▶ _O que se pede_:
[1] No trecho do documento, altere a passagem que começa nas palavras "- Os animais devem" e termina após "e Abastecimento (MAPA)", reproduzindo-a com "Os animais" substituído por "Os bovinos".
[2] Informe se cada afirmação está de acordo com o trecho do documento. Responda sim ou não e cite literalmente as palavras do texto que decidem a questão. (a) Em 2017, foram exportadas mais de 400 mil cabeças de bovinos. (b) O peso médio dos bovinos enviados ao Líbano foi inferior ao dos enviados à Turquia. (c) Em 2017, o Egito foi o principal destino dos bovinos exportados pelo Pará.

▶ _Trecho do documento_:
Nosso país é um dos maiores exportadores de bovinos vivos do mundo. 


De acordo com o MDIC (Ministério da Indústria, Comércio Exterior e Serviços), em 2017 foram exportadas mais de 400 mil cabeças, aumento de 42% em relação à 2016. Essas cabeças embarcadas resultaram em faturamento de 269,5 milhões de dólares. 


Em média, os bovinos vendidos pesam 320 kg. Existem restrições quanto ao tamanho dos animais em alguns países. Para a Turquia, por exemplo, como há limite de peso, o peso médio foi de 272kg. Para o Líbano, o peso médio foi de 494kg.


Cada país determina exigências e requisitos sanitários, e a legislação brasileira estabelece normas para exportação¹, por exemplo:


- Os animais devem ser reunidos e isolados, antes do embarque definitivo, no Estabelecimento Pré-embarque (EPE) previamente aprovado pelo Departamento de Saúde animal;


- Os animais somente poderão ser exportados acompanhados de Certificado Zoosanitário Internacional (CZI) aprovado pelo Ministério da Agricultura, Pecuária e Abastecimento (MAPA)


- Os animais selecionados devem ser devidamente identificados individualmente; 


- Os animais não devem apresentar qualquer condição que possa comprometer a sua saúde e bem-estar. 


Mesmo com rigorosa legislação interna, com as demandas específicas de cada país, com as interferências de fatores econômicos e políticos, e o câmbio, o Brasil pode atender esse mercado e devemos aproveitar essa oportunidade. 


Mercado 


No Pará, por exemplo, o potencial produtivo aliado à localização geográfica privilegiada faz com que este estado tenha importante participação na exportação de bovinos vivos. 


Em 2017 exportou 259,9 mil cabeças. Maior quantidade desde 2013. (Figura 1)



Os destinos em 2017 foram: Turquia, Egito e Iraque, nesta ordem de importância. 


O Rio Grande do Sul também se beneficia desse nicho de mercado e agrega valor aos animais exportados. Segundo pesquisa da Scot Consultoria, é pago de R$1,00 a R$1,50 a mais por quilo para animais destinados à exportação. 


Há quem diga que o movimento é inverso, que esse tipo de negócio prejudica a cadeia, pois o produto vivo deixa de agregar valor e empregos, e que reduz a oferta local, encarecendo o produto interno. 


Primeiro ponto: fundamentos de mercado são fundamentos de mercado. 


Da mesma maneira que excesso de oferta pressiona negativamente preços, a falta dela em decorrência da concorrência, também influencia as cotações. Competição de mercado é assim. (mencionaremos a seguir a participação das exportações frente ao rebanho nacional).


Segundo ponto: o valor agregado na venda de bois vivos vai para o bolso do produtor. É geração de renda. A venda de carne, vai para o frigorífico. 


Esse produtor, melhor remunerado, fará investimentos que movimentarão o mercado regional. Compra de insumos, produtos veterinários, adubos, maquinários... Todos ganham, se o produtor vai bem o resto da cadeia vai bem também.

▶ _Seção de dados_:
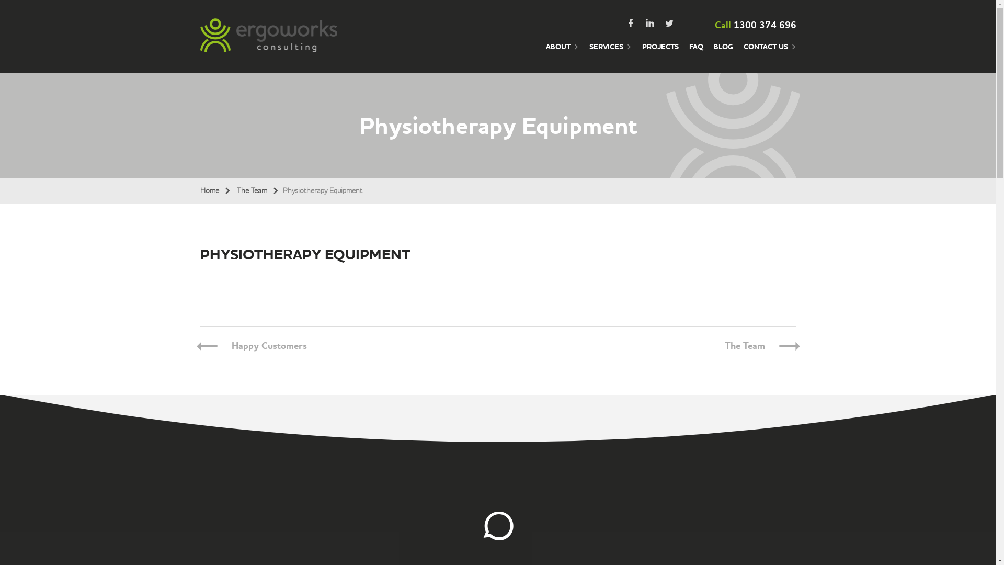 Image resolution: width=1004 pixels, height=565 pixels. Describe the element at coordinates (642, 52) in the screenshot. I see `'PROJECTS'` at that location.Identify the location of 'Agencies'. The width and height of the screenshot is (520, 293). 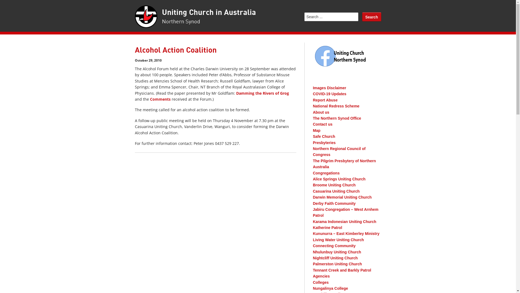
(321, 276). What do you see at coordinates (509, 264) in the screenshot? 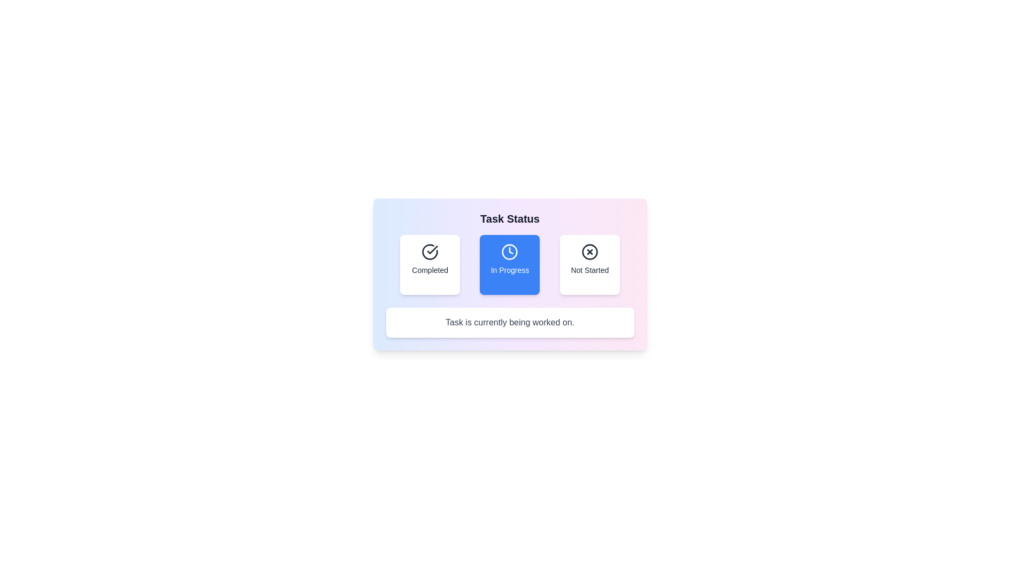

▶ _Soluções por tarefa_:
[1]
- Os bovinos devem ser reunidos e isolados, antes do embarque definitivo, no Estabelecimento Pré-embarque (EPE) previamente aprovado pelo Departamento de Saúde animal;


- Os bovinos somente poderão ser exportados acompanhados de Certificado Zoosanitário Internacional (CZI) aprovado pelo Ministério da Agricultura, Pecuária e Abastecimento (MAPA)

[2]
(a) Sim: "em 2017 foram exportadas mais de 400 mil cabeças".
(b) Não: "Para a Turquia, por exemplo, como há limite de peso, o peso médio foi de 272kg. Para o Líbano, o peso médio foi de 494kg."
(c) Não: "Os destinos em 2017 foram: Turquia, Egito e Iraque, nesta ordem de importância."